▶ [Excerpt]:
COVID-19 entry restrictions for the Solomon Islands
Before you travel, check the ‘Entry requirements’ section for the Solomon Islands’ current entry restrictions and requirements. These may change with little warning. Monitor this advice for the latest updates and stay in contact with your travel provider.
Returning to the UK
Travelling from and returning to the UK
Check what you must do to travel abroad and return to England, Scotland, Wales or Northern Ireland.
If you plan to pass through another country to return to the UK, check the travel advice for the country you’re transiting.
Honiara remains tense but calm following violent demonstrations in November 2021. The Royal Solomon Islands Police Force, with the support of regional security personnel are maintaining order. See Safety and security.
More generally, the Royal Solomon Islands Police Force has limited resources and response times to calls for help can be slow. There have been reports of robberies involving violence, handbag snatching, pick-pocketing, distraction thefts and harassment, particularly around the central market in Honiara. See Crime
During the COVID-19 pandemic, it is more important than ever to get travel insurance and check it provides sufficient cover. See the FCDO’s guidance on foreign travel insurance.

▶ [Provided information]:
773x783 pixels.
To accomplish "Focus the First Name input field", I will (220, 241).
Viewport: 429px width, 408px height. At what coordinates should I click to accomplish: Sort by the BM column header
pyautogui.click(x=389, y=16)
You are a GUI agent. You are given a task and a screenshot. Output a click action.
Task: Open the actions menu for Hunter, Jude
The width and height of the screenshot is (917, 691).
* * *
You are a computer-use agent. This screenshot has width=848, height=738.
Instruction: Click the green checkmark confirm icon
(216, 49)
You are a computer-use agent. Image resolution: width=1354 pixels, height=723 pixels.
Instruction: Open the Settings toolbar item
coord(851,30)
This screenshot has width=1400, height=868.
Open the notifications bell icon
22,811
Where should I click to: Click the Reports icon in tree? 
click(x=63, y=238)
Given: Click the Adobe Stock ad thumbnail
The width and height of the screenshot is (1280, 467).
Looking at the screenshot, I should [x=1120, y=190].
* * *
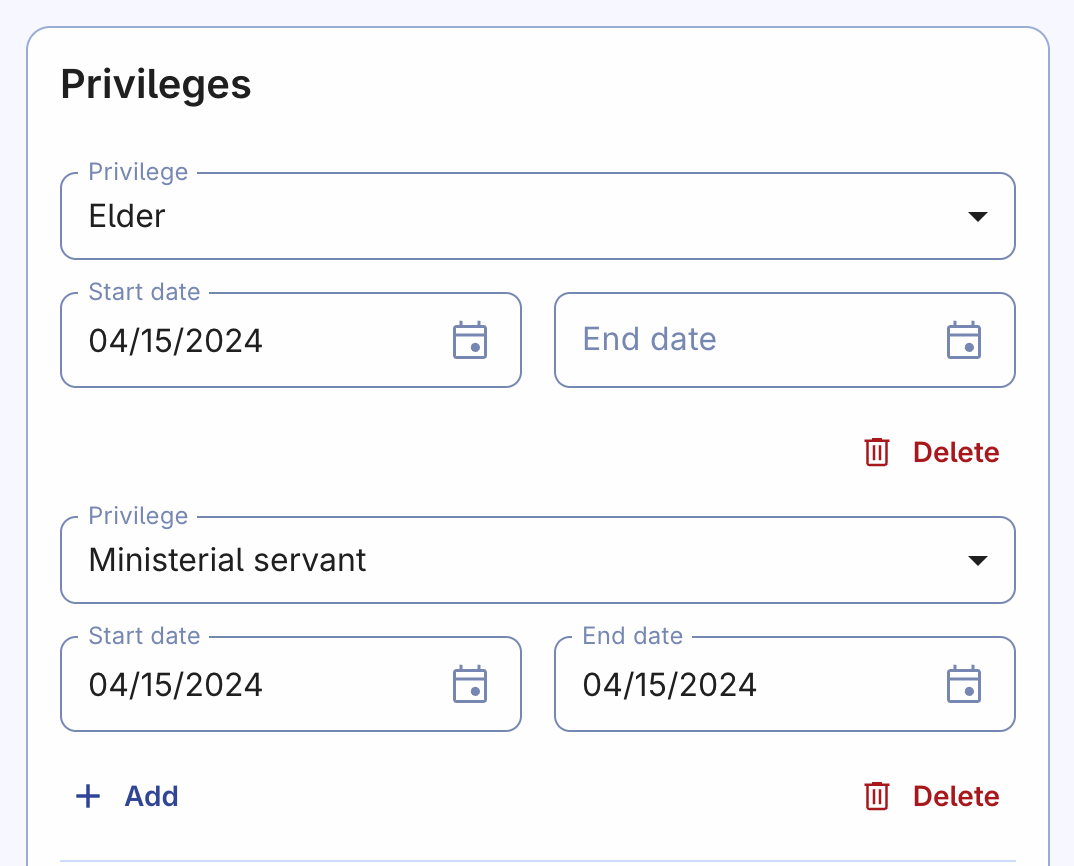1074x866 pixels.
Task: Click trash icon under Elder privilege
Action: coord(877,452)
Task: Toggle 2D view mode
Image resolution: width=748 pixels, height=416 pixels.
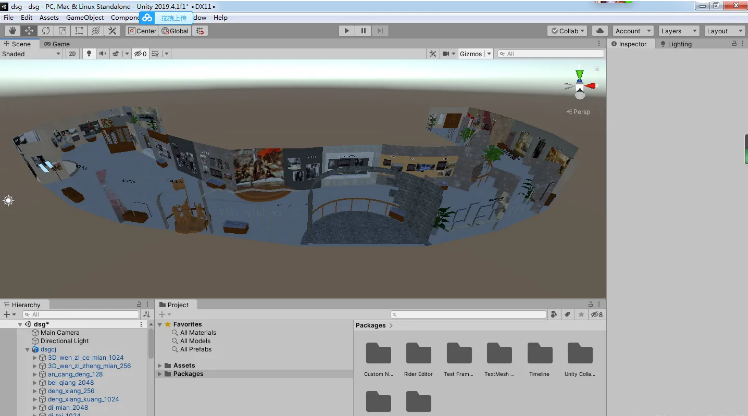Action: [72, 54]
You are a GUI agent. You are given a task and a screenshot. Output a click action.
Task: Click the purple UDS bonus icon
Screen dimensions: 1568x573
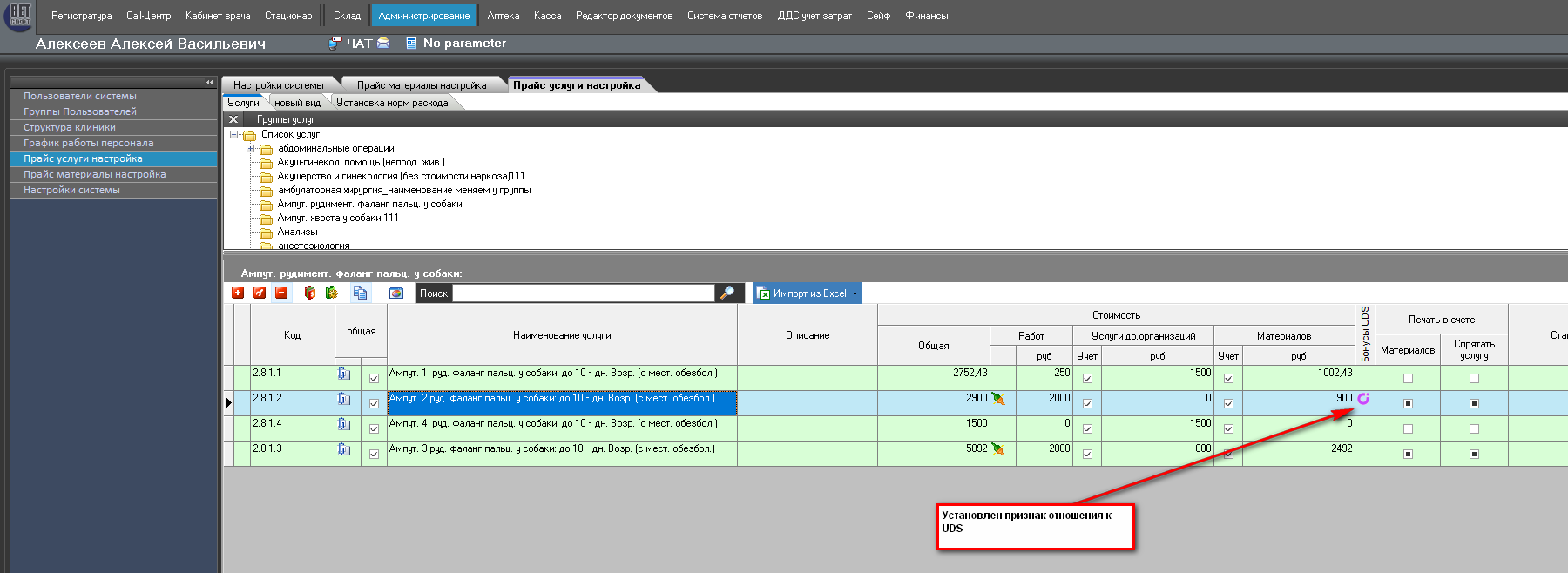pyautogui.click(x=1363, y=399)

▶ [Task 1]: Output the part of the Solomon Islands travel advice that opens with the words containing "COVID-19 entry restrictions" and closes with "your travel provider.".
▶ [Task 2]: In one to three sentences, explain why the Solomon Islands travel advice tells travelers to check the 'Entry requirements' section before they travel.
▶ [Task 3]: Please take the Solomon Islands travel advice further, continuing after its last sentence.

▶ [Response box 1]:
COVID-19 entry restrictions for the Solomon Islands
Before you travel, check the ‘Entry requirements’ section for the Solomon Islands’ current entry restrictions and requirements. These may change with little warning. Monitor this advice for the latest updates and stay in contact with your travel provider.

▶ [Response box 2]: Travelers should check it because the Solomon Islands' entry restrictions and requirements may change with little warning. For the same reason, the advice says to monitor it for the latest updates and stay in contact with a travel provider.

▶ [Response box 3]:
For information about COVID-19 vaccines, see the Coronavirus page.
Mosquito-borne diseases such as malaria and dengue fever are wide-spread across Solomon Islands. You should follow the advice of local authorities, the National Travel Health Network and Centre, and avoid being bitten by mosquitoes.
UK health authorities have classified Solomon Islands as having a risk of Zika virus transmission. For information and advice about the risks associated with Zika virus, visit the National Travel Health Network and Centre website.
Earthquakes are common in Solomon Islands. To learn more about what to do before, during and after an earthquake, see the New Zealand government’s GetReadyGetThru website. If a major earthquake or landslide occurs close to shore, you should follow the instructions of local authorities, bearing in mind that a tsunami could arrive within minutes.
The tropical cyclone season normally runs from November to May. You should monitor local and international weather updates and follow the advice of the local authorities. See Natural disasters
Fresh and salt water crocodiles and sharks are common. Large crocodiles have been seen offshore at beaches near Honiara. See Dangerous wildlife
Although there’s no recent history of terrorism in the Solomon Islands, attacks can’t be ruled out. See Terrorism
Medical facilities are very basic throughout Solomon Islands, including in Honiara. Contact local health providers for further advice. See Health
If you’re abroad and you need emergency help from the UK government, contact the nearest British embassy, consulate or high commission.